#### WHAT YOU HAVE TO DO:
Beneath this instruction is a block of data; output from it exactly the lines that run from the one containing "Screen dimensions: 591x372" through the one containing "Open help via the question mark icon", inclusive.

── EXERCISE INPUT ──

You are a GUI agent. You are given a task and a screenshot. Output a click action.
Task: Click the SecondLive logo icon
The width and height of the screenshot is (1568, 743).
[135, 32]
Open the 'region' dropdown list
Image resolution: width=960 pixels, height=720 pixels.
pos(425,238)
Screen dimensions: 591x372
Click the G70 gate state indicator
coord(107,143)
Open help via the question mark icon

───
── EXERCISE INPUT ──

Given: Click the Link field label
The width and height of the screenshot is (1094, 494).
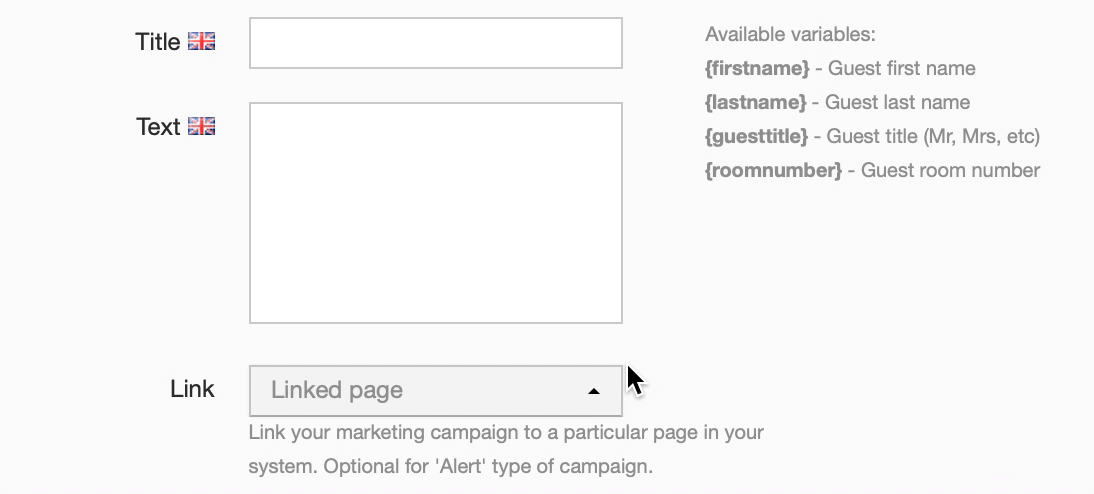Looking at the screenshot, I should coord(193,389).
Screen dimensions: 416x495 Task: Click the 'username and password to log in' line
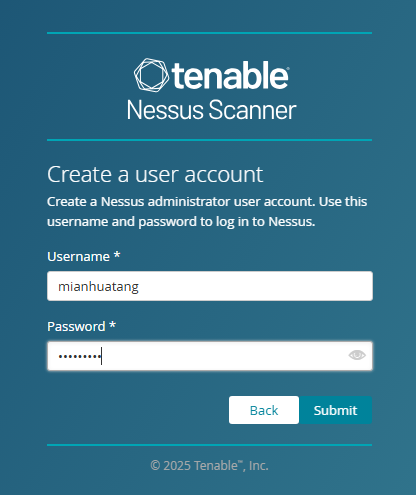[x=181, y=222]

───

#### ANSWER FOR THE TASK:
Screen dimensions: 591x372
Click the G70 gate state indicator
coord(107,143)
Open help via the question mark icon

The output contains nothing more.